For this assignment you will be allowed to work in pairs. Also, you will need to have an Intel CPU capable of recording MEM_INST_RETIRED events. Anything newer than Nehalem should do.

02. Requirements

Partner up

Select a partner for this assignment and submit your choice via this form.
If you can't find a partner, try advertising on the assignment forum.

Only one student is required to complete the form on behalf of the team.
Only one student (not necessarily the same) will have to upload the assignment on moodle.
You are required to work with a partner on this assignment.

Usage

Your application should be implemented in C/C++ and take as positional arguments the commandline invocation of the program under test. For example, ./my_tracer curl http://example.com will launch the tracer program that will then fork() & exec() curl and start monitoring its memory transactions at the same time. In case you need to add flags to your application, you can separate them from the commandline of the child process with --.

Memory access tracing

Once the child process is up and running, you will have to monitor the read and write operations separately. Specifically, you will have to determine what address has been accessed and what instruction performed this access. This can be achieved using Intel Processor Event Based Sampling (PEBS), a mode of operation that will write detailed sample information in a physical memory ring buffer whenever the event counter triggers. You will not be required to interact with this system directly, but instead utilize the sampled mode of Linux Perf Events.

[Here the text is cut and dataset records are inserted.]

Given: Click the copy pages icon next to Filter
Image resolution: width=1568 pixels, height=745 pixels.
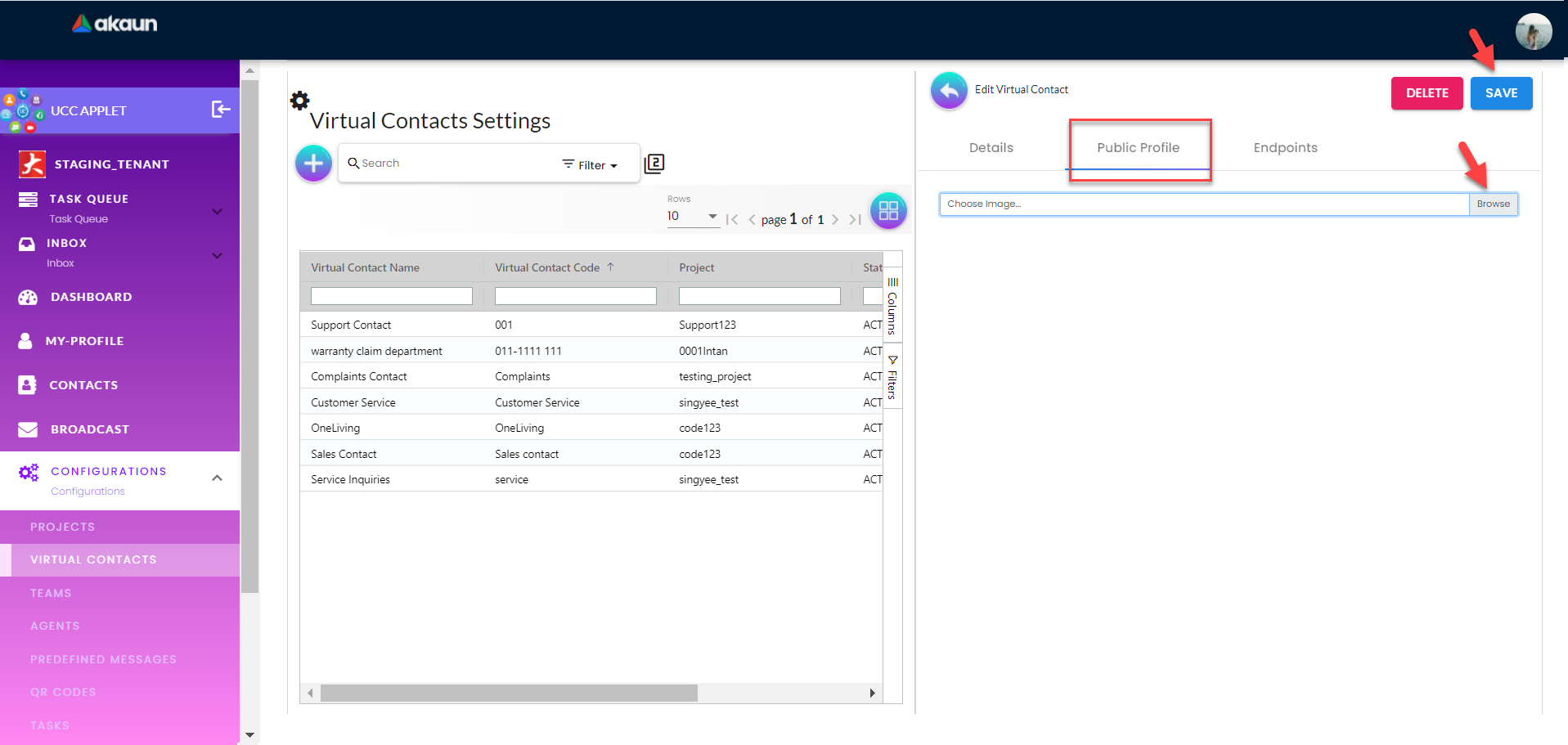Looking at the screenshot, I should [654, 164].
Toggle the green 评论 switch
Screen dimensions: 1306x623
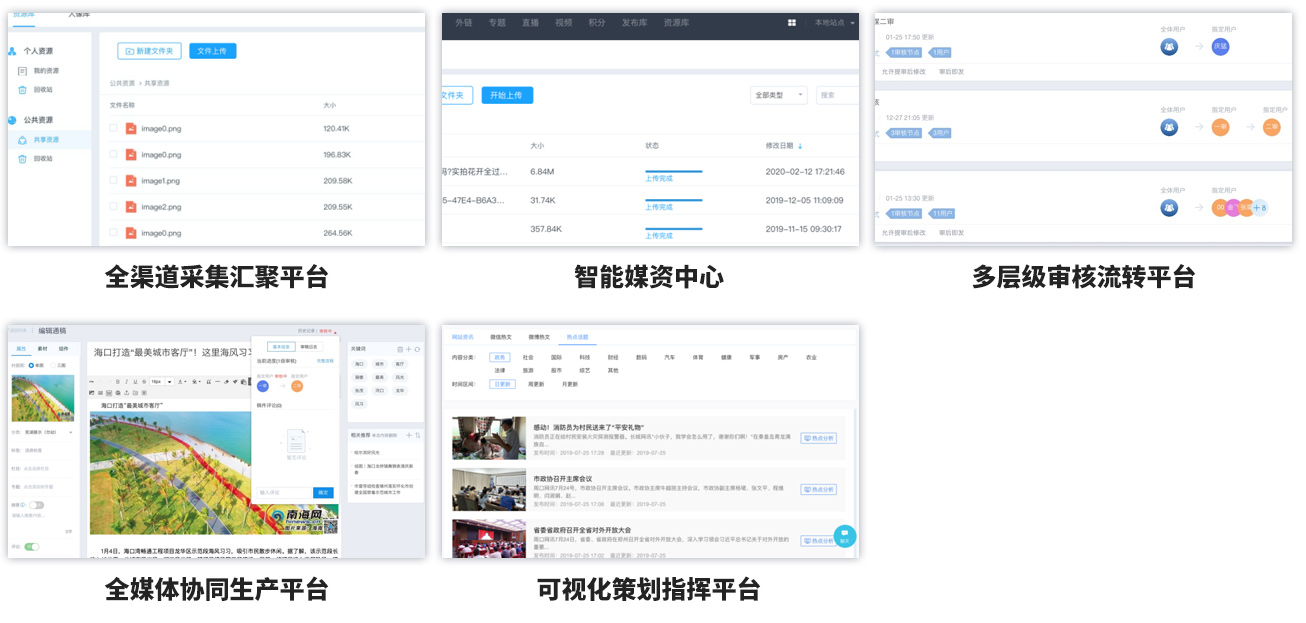click(32, 547)
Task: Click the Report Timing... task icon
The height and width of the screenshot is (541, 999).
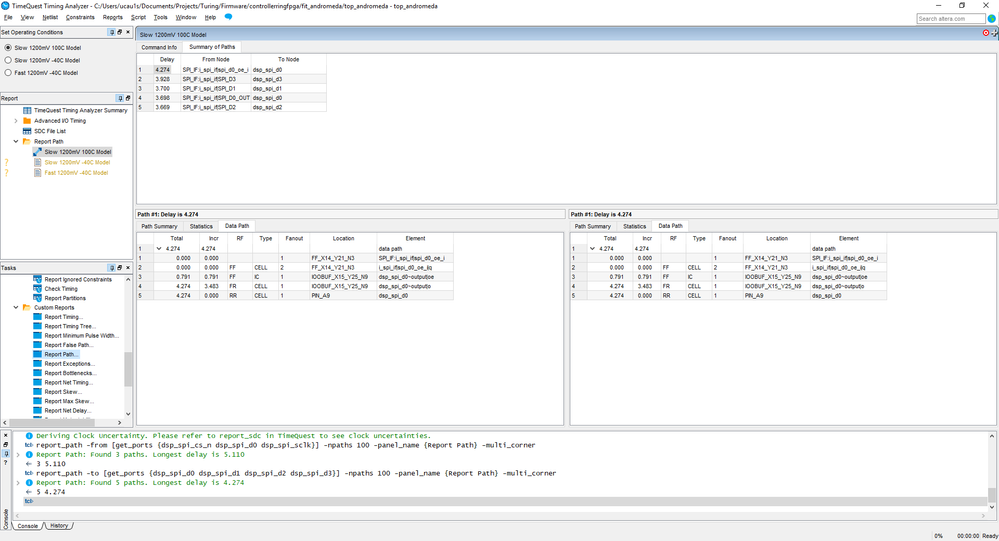Action: click(x=38, y=317)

Mapping addresses to objects

Once this task is complete, your next objective is to map both the accessed address and the instruction's address to a memory mapped object (where appropriate). For instance, you will have to be able to distinguish between a memory access performed by code belonging to libc or libz. Additionally, you must identify whether the accessed memory address belongs to a data segment of a memory mapped object, or the heap / stack instead. To solve this task, know that the Linux Perf system can generate more than PMC Event Records while in sampled mode. In fact, the kernel can be configured to report any mmap() that the program under test performs. This is how perf record can embed object information into the sample file in order for perf report to subsequently translate those samples into “hot” functions, even with ASLR enabled.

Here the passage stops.